Health care, the most error-prone, deadliest industry in the world, may also be among the most poorly regulated. To lower the toll, health care’s self-serving regulatory system needs to be scrapped in favor of transparency that exposes harms, eschews coverups, and puts patients first.
“An autopsy revealed that the needle inserted during the pericardiocentesis grazed the liver, causing a pseudoaneurysm that resulted in subsequent rupture and death. The death certificate listed the cause of death as cardiovascular,” the study reads.
The estimates of unnecessary hospital deaths could be just the tip of the iceberg, because they don’t count the needless deaths at outpatient care such as ambulatory surgical centers, in nursing homes, at medical clinics, or at home. Neither do they count what doubtless would be many millions of people whose preventable medical injuries stopped short of death. By way of comparison, the U.S. construction industry, which the National Safety Council of the Bureau of Labor Statistics lists as the United States’ most accident-prone industry, logs a mere 1,000 deaths per year.
Health care regulation focused on reducing medical errors would have meticulously tracked the number, type, and location of errors that occurred each year to identify lax standards, the need for better training, and counter-productive medical procedures. Yet in the existing system that allegedly informs public awareness and national research priorities each year, the annual list of the most common causes of death, “medical error is not included on death certificates or in rankings of cause of death,” according to the analysis by Johns Hopkins.
Medical errors claim more lives than suicides, motor vehicle accidents, and firearms—more than all causes other than heart disease and cancer, making them the third leading cause of death in the United States.
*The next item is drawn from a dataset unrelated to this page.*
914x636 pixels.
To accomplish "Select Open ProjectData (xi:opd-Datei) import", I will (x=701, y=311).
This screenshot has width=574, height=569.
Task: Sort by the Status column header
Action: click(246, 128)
Yet, they’re largely invisible.
“Currently, deaths caused by errors are unmeasured and discussions about prevention occur in limited and confidential forums, such as a hospital’s internal root cause analysis committee or a department’s morbidity and mortality conference,” the researchers wrote. “These forums review only a fraction of detected adverse events and the lessons learnt are not disseminated beyond the institution or department.”
To eliminate the culture of behind-closed-door discussions, which is inculcated by the current system of “self-regulation” within state medical boards, physicians should instead be regulated by systems that are transparent to the public and have the incentive to expose poor practices and incompetence. It makes no more sense to have physicians regulate themselves and expect them to freely admit to failings that would affect their reputations and their medical malpractice insurance premiums than it would to have the automobile industry regulated by a committee appointed by Ford and General Motors.
As a first step to making the health care system accountable, death certificates must include the category of “medical error” as a cause of death to allow researchers to hone in on why errors occurred and how to minimize occurrences in the future. To discourage false reporting on death certificates, an adverse events reporting system should be established to enable those familiar with the deceased to report possible wrongful deaths.
The coroner’s mandate should further be expanded to commissioning studies to identify where false reporting of deaths has occurred and whether fines or criminal prosecution should be pursued. To complement such coroner’s studies, which would be based on random samples of deaths reported to be free of medical errors, family members who order a private autopsy—they typically cost between $2,500 and $5,000—should be reimbursed should the autopsy reveal grounds to suspect a medical error.
Given the large number of wrongful deaths, once the system has become transparent and the wrongful deaths become known, numerous claims for damages will result, leading to a sea change in medical procedures. Physicians and hospitals who have a shoddy record will face exorbitant medical malpractice insurance premiums, while those who consistently make the right call will see their fees decline. Most of all, the medical culture will begin to change, from one that looks the other way when someone meets a premature end to one that’s vigilant in enforcing and enhancing high standards.